The relevant webpage information of scholar in network, is extracted from web page text using natural language processing technique and Text Mining Technology
The viewpoint sentence of scholar and the element information of viewpoint analyze the emotion and polar intensity of viewpoint, automatically right using abstract template
Viewpoint sentence is integrated, and is improved scholar's viewpoint and is extracted the readability of result and the satisfaction of user.
Detailed description of the invention
Fig. 1 is the method for the invention flow diagram that scholar's viewpoint based on web page text extracts.
Specific embodiment
With reference to the accompanying drawing and embodiments of the present invention are described in further detail method of the invention.
As shown in Figure 1, a kind of scholar's viewpoint abstracting method based on web page text of the present invention, the specific implementation steps are as follows:
Step 1: scholar's webpage information acquisition
Webpage information relevant to given scholar is obtained first.According to scholar's name of user's offer, unit one belongs to's title
Etc. essential informations construct search key, such as " Chinese Literature system, Chen Xiaoming Peking University ", using be based on Python
Scrapy reptile instrument automatically from Internet channels such as official's homepage of university and research institute, Baidupedia, academic documents nets
Webpage information relevant to given scholar is obtained, the text data in webpage is stored.

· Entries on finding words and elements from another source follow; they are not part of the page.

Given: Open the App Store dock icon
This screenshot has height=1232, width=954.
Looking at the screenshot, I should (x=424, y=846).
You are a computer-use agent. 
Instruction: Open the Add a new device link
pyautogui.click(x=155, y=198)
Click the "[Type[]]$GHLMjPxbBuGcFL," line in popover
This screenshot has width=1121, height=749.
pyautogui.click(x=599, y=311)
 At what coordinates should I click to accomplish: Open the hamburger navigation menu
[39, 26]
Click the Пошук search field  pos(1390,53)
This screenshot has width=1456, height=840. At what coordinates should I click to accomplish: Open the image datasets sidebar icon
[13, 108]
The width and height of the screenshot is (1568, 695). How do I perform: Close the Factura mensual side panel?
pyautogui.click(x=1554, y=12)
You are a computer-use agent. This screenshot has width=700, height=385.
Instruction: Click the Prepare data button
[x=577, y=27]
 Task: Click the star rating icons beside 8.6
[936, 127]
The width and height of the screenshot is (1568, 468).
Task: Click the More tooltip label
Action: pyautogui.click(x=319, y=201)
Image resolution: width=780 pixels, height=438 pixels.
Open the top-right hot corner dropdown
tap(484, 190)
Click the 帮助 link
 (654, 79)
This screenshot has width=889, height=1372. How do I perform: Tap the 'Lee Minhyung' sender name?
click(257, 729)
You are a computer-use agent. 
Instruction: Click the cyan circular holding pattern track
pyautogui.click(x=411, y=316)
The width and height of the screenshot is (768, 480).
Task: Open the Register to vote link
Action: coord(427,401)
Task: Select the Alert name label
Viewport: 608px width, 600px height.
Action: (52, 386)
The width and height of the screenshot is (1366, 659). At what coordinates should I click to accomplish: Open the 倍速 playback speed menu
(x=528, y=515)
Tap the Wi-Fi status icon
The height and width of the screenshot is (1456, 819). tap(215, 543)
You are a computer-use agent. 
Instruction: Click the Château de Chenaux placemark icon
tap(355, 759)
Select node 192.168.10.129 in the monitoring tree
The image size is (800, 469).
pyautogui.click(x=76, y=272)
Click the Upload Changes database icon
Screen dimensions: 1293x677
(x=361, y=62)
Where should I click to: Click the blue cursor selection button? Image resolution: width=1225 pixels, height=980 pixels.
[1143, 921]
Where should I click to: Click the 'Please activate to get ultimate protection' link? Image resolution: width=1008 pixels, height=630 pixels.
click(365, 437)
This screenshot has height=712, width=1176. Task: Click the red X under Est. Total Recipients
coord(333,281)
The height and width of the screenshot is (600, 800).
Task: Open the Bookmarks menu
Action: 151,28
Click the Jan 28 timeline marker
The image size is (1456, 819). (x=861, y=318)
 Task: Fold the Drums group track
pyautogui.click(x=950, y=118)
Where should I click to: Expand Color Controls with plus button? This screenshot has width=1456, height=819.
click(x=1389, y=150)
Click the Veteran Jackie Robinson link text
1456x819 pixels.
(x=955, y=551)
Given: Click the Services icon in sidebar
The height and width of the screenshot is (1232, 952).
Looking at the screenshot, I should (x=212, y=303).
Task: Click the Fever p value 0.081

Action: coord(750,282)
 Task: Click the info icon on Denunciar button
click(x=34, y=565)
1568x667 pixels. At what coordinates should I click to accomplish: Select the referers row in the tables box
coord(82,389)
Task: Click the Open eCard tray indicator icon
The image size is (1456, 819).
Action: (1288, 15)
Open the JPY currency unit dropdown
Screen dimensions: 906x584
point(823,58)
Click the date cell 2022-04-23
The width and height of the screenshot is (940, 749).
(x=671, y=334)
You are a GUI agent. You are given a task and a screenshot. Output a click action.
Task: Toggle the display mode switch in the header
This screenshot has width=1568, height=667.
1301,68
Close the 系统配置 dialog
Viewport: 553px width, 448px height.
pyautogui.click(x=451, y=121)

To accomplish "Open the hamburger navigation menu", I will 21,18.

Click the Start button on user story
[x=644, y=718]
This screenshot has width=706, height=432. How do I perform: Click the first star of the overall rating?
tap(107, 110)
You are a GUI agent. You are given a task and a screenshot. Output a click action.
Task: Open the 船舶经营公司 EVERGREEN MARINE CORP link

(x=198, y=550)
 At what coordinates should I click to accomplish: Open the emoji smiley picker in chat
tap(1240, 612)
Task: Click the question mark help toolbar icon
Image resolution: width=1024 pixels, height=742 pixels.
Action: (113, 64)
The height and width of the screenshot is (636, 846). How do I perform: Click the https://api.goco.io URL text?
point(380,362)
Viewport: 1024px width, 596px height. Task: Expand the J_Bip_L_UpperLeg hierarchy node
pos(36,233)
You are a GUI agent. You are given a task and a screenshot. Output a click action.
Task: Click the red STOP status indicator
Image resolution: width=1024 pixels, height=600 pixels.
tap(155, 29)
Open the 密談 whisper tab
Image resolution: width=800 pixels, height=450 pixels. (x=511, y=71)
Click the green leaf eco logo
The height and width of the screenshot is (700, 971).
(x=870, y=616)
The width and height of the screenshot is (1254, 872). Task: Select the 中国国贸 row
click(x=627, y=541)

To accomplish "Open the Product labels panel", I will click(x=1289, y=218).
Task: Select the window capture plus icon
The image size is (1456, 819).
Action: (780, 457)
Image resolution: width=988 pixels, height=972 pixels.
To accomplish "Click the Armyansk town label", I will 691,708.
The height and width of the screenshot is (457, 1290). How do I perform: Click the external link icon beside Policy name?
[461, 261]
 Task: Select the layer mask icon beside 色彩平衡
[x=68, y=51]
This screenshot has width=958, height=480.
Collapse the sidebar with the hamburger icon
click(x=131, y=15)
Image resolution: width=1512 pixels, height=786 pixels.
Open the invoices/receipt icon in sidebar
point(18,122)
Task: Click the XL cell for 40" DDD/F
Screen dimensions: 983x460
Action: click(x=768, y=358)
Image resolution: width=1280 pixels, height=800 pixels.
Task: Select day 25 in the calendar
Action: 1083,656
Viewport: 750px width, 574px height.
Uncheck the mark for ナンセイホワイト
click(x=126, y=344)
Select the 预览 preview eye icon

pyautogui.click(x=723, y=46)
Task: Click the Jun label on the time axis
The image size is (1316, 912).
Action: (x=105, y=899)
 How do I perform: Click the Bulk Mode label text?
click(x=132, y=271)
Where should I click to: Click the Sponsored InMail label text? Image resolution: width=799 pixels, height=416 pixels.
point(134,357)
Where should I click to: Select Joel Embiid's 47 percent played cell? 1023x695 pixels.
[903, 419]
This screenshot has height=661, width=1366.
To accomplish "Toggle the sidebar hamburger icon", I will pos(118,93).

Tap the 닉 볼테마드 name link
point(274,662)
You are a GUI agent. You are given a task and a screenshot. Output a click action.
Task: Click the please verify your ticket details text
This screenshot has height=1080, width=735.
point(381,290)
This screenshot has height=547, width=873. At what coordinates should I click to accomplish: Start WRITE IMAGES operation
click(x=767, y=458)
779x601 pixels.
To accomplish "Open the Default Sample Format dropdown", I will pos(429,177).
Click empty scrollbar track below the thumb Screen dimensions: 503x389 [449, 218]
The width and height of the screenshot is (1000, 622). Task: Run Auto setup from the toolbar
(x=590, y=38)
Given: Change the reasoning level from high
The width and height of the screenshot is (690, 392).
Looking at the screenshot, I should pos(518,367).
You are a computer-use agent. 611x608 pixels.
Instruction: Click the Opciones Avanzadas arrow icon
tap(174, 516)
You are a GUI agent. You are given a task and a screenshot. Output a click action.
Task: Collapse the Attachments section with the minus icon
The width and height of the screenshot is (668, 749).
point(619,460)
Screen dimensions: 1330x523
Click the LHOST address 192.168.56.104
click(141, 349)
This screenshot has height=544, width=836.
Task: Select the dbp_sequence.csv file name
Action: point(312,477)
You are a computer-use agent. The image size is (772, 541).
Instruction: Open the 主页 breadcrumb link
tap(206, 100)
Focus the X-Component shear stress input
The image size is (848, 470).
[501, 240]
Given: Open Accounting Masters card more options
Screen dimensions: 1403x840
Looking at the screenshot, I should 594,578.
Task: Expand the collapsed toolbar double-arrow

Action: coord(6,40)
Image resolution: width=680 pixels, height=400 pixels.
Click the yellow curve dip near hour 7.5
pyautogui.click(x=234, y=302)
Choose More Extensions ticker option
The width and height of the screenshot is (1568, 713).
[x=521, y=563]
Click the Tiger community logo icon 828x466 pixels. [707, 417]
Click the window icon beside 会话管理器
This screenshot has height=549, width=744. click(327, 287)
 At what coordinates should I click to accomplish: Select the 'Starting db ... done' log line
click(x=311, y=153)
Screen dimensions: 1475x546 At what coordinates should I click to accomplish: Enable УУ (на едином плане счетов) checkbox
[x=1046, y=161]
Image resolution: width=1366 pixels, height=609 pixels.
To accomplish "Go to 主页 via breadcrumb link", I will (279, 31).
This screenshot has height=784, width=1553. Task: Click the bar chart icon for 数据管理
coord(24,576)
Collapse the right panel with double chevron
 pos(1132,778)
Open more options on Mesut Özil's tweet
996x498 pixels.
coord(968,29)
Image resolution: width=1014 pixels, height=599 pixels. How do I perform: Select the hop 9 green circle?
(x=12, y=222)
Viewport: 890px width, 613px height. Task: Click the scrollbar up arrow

Step 2: text data pretreatment
Scholar's original web page text data that step 1 obtains is pre-processed.Firstly, text data is cleaned,
Leave out some texts unrelated with scholar's viewpoint, such as html tag, JavaScript script, CSS style.Simultaneously to some spies
Different character is particularly handled: because single quotation marks, double quotation marks, space, tab are all unrelated with scholar's viewpoint, being left out and is singly drawn
Number, double quotation marks;Other blank characters such as space, tab etc. are left out;Line feed character is switched into fullstop, fullstop can be used to divide
Cut the sentence in text.
Then to every web page text, the segmentation of sentence is carried out according to punctuation mark, the punctuation mark used includes:
".","!", "? ", ";", " ... " etc., after over-segmentation, a web page text is divided into many sentences.For each language
Sentence carries out participle and part-of-speech tagging with open jieba kit, is analyzed using the syntax tree analysis tool of Stanford University
The parts such as subject, predicate, the object of sentence, and these parts are stored.Condition is utilized for the word labeled as noun
Random field models are named Entity recognition, name the word of entity to store to identifying.Be noun to all parts of speech,
The word of adjective and adverbial word is stored, these words are used to judge the Sentiment orientation and emotional intensity value of sentence.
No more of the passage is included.